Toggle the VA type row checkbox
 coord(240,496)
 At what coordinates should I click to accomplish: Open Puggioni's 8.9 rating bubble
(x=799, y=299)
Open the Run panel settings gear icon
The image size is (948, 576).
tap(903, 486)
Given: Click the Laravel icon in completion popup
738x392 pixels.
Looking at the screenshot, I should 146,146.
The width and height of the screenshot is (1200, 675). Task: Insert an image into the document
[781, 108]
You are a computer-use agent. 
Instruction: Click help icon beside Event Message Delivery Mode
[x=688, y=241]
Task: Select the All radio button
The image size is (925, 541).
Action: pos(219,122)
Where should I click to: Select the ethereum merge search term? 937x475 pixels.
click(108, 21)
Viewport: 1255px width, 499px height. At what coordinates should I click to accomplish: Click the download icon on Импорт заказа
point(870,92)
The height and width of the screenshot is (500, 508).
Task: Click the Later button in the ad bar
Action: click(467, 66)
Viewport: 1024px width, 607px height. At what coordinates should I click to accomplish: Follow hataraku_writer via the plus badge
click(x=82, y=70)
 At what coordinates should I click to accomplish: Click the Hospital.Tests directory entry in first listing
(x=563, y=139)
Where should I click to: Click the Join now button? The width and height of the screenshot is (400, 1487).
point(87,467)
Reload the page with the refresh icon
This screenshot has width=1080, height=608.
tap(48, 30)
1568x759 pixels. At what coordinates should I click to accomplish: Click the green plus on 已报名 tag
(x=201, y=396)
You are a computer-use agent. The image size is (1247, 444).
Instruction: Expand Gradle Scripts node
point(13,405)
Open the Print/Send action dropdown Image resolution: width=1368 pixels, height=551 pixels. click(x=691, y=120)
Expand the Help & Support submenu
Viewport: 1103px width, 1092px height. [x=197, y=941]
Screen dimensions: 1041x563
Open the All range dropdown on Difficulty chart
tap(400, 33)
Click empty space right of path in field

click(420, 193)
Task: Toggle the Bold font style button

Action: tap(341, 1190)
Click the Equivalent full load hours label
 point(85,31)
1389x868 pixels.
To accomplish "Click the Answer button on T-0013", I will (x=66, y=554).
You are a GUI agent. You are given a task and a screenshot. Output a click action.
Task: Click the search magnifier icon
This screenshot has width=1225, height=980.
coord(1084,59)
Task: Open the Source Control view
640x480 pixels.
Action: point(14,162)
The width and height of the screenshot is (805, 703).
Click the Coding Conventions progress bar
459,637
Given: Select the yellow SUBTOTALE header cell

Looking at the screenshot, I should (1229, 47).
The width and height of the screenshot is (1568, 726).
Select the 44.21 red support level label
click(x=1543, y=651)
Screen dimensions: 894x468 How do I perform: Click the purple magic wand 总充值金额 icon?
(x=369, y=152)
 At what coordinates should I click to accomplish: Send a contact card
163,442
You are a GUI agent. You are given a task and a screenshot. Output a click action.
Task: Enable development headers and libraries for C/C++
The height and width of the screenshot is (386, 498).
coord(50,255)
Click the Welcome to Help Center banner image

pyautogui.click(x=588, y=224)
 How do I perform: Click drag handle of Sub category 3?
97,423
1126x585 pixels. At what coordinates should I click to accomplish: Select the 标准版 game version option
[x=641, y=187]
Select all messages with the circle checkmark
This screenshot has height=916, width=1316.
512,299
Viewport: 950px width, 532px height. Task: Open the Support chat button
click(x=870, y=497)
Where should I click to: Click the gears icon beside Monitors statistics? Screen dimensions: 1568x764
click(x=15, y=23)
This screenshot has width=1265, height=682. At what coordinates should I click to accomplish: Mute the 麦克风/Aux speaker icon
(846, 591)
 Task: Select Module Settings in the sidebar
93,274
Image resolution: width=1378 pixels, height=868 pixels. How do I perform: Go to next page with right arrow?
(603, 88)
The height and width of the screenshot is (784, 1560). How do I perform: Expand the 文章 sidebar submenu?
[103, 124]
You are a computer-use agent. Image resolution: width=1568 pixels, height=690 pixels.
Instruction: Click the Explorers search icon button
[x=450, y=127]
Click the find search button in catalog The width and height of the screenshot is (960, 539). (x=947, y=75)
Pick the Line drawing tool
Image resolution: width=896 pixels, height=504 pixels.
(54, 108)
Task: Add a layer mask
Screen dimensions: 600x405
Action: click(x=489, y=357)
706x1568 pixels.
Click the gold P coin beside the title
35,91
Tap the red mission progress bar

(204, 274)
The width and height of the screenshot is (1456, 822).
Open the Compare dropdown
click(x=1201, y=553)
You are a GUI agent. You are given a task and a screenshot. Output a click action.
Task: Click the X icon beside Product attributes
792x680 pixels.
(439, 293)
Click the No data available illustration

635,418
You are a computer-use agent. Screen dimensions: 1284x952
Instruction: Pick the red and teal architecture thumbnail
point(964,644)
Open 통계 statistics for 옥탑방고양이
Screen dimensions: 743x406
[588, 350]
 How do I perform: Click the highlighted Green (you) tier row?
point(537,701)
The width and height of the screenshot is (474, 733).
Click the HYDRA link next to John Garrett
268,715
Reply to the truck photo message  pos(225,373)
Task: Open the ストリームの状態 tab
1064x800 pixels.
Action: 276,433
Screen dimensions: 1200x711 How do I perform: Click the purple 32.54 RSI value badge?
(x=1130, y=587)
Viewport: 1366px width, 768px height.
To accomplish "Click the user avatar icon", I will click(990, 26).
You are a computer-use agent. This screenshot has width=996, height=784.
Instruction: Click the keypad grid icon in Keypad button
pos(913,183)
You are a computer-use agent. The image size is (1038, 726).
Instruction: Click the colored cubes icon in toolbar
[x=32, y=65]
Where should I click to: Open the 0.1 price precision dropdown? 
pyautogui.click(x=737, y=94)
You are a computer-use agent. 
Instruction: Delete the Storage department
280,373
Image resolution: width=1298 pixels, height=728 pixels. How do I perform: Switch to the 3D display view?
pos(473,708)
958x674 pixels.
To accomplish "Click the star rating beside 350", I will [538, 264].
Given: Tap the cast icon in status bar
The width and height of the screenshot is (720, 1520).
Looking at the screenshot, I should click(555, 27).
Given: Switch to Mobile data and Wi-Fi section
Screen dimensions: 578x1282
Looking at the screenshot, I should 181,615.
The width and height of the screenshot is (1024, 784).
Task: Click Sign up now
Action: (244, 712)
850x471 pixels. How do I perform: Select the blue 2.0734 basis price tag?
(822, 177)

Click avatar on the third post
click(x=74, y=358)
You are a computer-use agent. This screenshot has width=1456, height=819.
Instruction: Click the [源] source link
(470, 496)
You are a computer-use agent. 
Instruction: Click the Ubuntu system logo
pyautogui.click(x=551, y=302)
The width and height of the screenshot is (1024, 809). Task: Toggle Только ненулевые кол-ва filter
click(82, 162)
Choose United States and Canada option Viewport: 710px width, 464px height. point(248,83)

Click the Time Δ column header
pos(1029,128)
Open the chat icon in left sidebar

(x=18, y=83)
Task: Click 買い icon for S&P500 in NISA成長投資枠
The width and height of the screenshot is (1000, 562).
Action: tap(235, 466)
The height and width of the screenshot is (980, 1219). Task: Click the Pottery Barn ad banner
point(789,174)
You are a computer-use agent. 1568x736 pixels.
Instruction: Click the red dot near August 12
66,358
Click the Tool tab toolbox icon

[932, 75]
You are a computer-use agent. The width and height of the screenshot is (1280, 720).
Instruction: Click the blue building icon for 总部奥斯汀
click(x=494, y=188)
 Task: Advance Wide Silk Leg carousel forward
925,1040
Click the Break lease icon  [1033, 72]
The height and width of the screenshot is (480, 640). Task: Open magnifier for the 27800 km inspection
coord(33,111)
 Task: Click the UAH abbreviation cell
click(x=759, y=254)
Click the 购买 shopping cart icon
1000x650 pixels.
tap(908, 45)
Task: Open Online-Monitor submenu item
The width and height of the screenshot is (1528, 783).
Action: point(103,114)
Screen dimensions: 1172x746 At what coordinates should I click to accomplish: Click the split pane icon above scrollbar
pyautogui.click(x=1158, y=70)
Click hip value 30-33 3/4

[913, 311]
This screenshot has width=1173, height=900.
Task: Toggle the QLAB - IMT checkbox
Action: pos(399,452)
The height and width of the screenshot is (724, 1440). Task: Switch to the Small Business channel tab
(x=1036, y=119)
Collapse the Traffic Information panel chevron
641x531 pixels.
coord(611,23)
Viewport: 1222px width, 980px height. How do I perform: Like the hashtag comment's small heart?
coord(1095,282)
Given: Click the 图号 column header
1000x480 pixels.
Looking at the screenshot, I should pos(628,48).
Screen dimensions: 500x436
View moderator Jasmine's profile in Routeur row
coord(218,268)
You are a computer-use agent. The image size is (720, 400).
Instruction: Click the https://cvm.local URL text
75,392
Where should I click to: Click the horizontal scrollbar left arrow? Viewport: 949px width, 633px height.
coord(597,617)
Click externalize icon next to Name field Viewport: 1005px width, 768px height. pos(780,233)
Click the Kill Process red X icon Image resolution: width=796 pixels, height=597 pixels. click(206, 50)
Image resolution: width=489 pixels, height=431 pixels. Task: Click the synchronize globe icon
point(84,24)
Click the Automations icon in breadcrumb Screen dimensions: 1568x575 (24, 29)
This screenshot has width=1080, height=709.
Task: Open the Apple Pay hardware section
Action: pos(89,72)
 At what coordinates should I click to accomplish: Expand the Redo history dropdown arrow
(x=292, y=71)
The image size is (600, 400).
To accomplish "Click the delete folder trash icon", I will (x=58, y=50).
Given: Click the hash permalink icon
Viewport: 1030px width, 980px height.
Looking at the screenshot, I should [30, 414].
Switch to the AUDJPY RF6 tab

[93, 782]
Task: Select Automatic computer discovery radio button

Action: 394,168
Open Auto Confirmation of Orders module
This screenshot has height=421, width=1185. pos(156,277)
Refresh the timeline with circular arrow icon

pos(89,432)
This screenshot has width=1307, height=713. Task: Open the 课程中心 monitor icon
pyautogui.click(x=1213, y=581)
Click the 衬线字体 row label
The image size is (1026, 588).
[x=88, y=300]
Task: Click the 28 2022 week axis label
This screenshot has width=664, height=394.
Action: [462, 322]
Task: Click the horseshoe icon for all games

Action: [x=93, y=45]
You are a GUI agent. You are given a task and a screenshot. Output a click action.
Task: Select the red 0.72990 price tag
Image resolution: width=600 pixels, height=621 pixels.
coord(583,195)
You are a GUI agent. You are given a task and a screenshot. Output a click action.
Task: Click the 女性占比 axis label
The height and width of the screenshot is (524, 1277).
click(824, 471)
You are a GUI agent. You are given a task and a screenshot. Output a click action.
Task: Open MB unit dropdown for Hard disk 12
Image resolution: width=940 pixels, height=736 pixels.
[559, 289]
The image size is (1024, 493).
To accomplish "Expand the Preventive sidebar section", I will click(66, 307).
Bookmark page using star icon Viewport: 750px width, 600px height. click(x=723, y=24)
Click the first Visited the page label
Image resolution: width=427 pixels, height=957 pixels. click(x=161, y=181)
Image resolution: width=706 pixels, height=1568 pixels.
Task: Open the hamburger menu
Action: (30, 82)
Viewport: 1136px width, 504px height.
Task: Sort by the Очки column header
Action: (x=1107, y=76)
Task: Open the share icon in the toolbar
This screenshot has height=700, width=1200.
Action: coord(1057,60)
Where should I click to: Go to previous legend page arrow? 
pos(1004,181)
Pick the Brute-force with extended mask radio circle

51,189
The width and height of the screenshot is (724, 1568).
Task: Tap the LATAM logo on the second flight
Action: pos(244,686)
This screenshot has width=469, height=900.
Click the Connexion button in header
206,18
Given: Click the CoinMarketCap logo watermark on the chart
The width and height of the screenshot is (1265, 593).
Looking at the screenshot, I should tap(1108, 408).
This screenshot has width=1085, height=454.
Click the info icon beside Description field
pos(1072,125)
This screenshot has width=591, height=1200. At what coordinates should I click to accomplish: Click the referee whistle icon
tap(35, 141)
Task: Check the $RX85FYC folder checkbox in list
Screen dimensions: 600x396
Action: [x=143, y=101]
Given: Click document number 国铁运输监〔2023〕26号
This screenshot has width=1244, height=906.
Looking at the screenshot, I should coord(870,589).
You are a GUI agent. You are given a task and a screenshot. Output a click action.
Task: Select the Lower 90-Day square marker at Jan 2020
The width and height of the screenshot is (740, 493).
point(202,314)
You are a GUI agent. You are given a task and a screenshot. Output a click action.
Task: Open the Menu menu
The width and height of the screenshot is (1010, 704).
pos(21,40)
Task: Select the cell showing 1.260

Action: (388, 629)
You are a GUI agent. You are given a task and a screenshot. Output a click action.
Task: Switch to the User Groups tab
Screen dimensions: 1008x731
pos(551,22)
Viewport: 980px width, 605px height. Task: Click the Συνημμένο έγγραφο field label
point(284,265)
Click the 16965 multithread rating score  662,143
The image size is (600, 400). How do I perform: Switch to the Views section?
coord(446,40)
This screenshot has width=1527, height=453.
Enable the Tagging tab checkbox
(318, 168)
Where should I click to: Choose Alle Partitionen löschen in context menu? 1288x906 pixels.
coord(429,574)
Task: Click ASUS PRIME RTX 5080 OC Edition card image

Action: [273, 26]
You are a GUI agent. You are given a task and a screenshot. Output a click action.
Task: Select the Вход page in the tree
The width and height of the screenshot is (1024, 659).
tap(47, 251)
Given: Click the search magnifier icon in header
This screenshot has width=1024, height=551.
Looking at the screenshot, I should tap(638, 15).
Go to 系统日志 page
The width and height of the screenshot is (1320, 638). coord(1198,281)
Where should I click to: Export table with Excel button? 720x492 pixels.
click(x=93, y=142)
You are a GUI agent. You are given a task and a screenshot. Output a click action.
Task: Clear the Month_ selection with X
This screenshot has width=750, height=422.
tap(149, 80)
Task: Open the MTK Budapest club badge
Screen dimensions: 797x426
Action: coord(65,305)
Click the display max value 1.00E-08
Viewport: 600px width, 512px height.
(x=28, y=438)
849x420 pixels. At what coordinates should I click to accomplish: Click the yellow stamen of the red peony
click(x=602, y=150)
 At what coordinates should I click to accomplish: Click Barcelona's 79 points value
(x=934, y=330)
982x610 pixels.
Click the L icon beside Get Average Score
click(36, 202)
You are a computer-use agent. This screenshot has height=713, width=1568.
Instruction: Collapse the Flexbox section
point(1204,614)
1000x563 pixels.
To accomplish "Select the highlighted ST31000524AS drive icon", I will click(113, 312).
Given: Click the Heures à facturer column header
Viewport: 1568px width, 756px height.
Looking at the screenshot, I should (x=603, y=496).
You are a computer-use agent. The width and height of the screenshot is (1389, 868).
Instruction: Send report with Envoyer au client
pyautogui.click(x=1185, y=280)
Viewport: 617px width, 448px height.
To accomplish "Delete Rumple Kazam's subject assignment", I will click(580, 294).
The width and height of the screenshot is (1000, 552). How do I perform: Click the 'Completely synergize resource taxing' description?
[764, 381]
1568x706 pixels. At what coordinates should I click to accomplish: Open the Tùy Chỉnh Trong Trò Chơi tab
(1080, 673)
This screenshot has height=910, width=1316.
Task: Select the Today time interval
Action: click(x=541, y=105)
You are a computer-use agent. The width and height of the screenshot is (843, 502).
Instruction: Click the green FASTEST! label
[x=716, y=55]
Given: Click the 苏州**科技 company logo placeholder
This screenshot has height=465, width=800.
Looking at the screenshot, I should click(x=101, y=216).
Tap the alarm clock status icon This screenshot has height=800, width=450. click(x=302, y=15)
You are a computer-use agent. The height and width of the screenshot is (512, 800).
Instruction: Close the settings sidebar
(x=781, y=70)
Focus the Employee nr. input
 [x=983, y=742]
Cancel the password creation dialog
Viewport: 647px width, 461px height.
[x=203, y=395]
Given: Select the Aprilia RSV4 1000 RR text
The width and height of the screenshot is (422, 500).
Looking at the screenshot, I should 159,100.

**Directions for this task**
Looking over the records, find each line with the word "axis" and copy it.

**Result**
Task: Click the 28 2022 week axis label
Task: Click the 女性占比 axis label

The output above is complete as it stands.